**SELECTED EXTRACT**
★ ★ ★

Zachary Pincus zpincus at stanford.edu
Thu Jan 26 13:41:45 EST 2006


On Jan 26, 2006, at 8:43 AM, Brad King wrote:

> Zachary Pincus wrote:
>> I'm having some strange issues using the ARGVn variables in  
>> macros.  Specifically, even when one of those variables has a  
>> value, they seem  to fail IF tests (and similar).
>> Perhaps this is best illustrated with an example:
>> #----------
>> MACRO(foo)
>>   IF(ARGV0)
>>     MESSAGE("ONE ARGUMENT")
>>   ELSE(ARGV0)
>>     MESSAGE("NO ARGUMENTS")
>>   ENDIF(ARGV0)
>> ENDMACRO(foo)
>
> The ARGV* variables in macros are handled differently from other  
> variables.  When the macro is invoked "${ARGV0}" is replaced by the  
> argument passed to the macro.  The resulting macro body is then  
> executed.  Try this:
>
> MACRO(foo)

★ ★ ★

**ENTRIES PROVIDED**
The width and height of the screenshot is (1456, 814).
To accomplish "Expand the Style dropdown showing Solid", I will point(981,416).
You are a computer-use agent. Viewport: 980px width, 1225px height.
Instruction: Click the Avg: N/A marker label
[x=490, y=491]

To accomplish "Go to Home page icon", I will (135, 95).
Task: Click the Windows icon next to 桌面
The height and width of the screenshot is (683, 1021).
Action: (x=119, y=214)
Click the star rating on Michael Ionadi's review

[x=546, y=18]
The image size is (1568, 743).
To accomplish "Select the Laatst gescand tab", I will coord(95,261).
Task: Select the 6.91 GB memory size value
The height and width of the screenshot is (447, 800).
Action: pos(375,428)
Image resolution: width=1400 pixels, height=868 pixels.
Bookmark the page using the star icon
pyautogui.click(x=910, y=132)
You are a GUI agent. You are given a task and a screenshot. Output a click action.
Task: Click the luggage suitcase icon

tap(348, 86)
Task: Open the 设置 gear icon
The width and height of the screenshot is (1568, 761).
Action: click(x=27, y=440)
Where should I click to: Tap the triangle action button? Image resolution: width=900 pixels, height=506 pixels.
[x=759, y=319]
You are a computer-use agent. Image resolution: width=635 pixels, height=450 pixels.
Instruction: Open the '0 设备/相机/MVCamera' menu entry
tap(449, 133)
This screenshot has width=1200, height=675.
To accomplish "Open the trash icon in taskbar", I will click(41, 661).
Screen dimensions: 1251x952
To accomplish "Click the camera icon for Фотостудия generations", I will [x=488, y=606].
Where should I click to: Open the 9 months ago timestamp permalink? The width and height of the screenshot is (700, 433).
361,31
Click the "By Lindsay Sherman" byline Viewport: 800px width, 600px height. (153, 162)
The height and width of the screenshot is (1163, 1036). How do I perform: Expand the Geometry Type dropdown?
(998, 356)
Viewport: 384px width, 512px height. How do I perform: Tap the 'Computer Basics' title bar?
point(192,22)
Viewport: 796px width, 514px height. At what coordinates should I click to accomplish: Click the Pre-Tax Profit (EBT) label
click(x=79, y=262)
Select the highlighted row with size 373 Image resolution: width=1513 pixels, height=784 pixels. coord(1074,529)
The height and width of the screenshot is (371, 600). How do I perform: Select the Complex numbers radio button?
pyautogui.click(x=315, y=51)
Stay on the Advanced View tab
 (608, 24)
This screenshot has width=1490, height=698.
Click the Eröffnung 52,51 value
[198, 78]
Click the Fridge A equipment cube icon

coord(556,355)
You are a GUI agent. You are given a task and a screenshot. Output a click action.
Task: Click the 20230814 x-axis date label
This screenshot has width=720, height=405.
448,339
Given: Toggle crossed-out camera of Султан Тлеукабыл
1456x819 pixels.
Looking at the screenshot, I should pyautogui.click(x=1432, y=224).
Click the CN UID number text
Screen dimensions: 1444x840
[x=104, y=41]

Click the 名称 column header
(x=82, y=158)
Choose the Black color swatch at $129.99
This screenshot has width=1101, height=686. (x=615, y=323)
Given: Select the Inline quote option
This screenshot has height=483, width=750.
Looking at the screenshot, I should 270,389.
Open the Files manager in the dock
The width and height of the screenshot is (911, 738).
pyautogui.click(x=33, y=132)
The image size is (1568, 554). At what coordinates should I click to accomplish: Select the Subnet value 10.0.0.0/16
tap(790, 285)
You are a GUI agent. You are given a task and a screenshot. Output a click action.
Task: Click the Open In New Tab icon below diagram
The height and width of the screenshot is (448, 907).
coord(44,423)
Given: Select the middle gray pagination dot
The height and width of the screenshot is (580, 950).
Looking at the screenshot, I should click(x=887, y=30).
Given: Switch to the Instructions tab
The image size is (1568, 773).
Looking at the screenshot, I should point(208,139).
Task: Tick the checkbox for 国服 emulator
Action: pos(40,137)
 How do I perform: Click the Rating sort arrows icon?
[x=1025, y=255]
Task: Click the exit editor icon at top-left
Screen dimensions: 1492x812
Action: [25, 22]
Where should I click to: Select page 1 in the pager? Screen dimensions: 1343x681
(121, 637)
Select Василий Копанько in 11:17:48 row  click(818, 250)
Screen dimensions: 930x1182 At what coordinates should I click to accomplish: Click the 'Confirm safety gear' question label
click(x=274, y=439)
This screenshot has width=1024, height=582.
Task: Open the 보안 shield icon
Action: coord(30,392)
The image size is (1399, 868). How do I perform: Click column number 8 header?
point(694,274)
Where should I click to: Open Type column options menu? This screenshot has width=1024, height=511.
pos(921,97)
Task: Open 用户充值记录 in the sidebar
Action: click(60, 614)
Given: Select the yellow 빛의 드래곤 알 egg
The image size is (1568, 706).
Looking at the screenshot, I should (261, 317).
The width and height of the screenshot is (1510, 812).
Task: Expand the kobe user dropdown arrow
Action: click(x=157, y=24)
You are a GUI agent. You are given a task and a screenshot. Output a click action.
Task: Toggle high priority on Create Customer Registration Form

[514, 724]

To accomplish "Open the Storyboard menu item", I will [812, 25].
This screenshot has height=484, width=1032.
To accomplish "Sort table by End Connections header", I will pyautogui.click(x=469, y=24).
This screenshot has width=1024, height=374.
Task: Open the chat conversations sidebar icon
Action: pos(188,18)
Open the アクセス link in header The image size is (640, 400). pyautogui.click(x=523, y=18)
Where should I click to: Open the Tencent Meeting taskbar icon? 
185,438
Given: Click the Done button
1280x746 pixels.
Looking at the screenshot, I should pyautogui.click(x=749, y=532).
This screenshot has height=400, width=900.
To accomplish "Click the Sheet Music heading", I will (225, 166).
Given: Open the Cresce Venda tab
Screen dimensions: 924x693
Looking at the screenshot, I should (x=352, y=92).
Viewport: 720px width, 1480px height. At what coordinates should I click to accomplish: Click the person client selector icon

★ ★ ★

**PROBLEM STATEMENT**
Reproduce word for word the stretch of the mailing-list message from "Zachary Pincus zpincus" through "tests (and similar).". The listing is separate material and has no connection to the mailing-list message.

**RESPONSE BELOW**
Zachary Pincus zpincus at stanford.edu
Thu Jan 26 13:41:45 EST 2006


On Jan 26, 2006, at 8:43 AM, Brad King wrote:

> Zachary Pincus wrote:
>> I'm having some strange issues using the ARGVn variables in  
>> macros.  Specifically, even when one of those variables has a  
>> value, they seem  to fail IF tests (and similar).